**** SUPPLIED RECORDS
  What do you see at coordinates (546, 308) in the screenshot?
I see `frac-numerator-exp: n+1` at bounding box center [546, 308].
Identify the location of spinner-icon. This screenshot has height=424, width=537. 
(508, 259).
********
**** SUPPLIED RECORDS
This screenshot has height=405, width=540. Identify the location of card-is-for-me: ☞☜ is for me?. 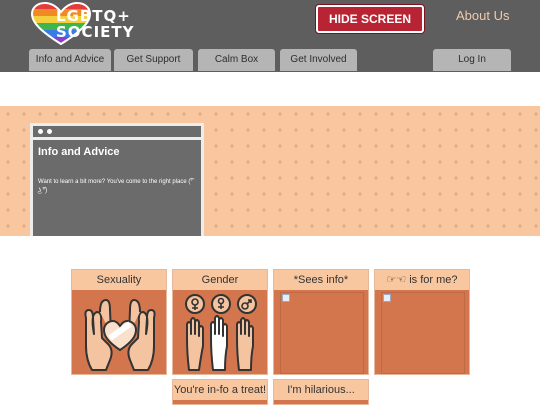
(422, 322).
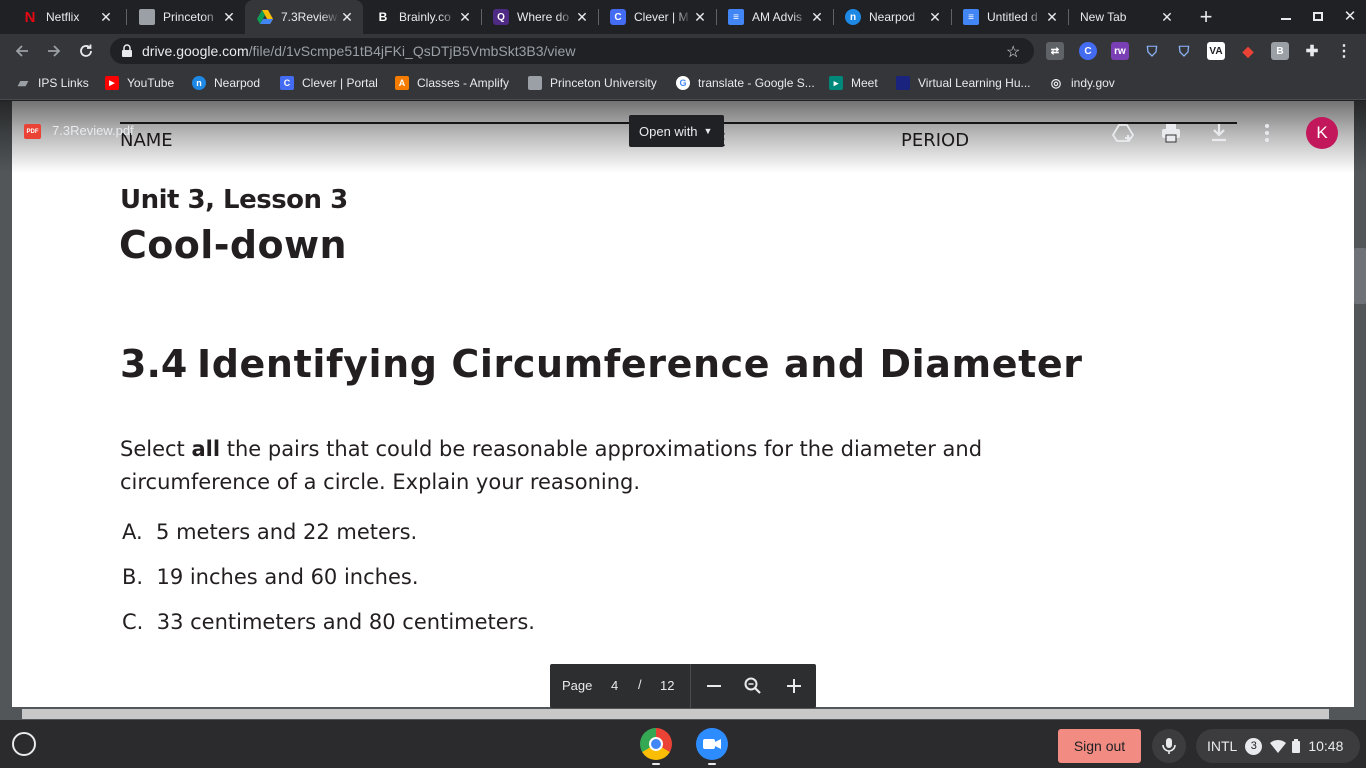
********
Please copy, without any changes, the lines starting with the line containing "What do you" and going on through the line containing "(508, 259).".

**YOUR RESPONSE:**
  What do you see at coordinates (546, 308) in the screenshot?
I see `frac-numerator-exp: n+1` at bounding box center [546, 308].
Identify the location of spinner-icon. This screenshot has height=424, width=537. 
(508, 259).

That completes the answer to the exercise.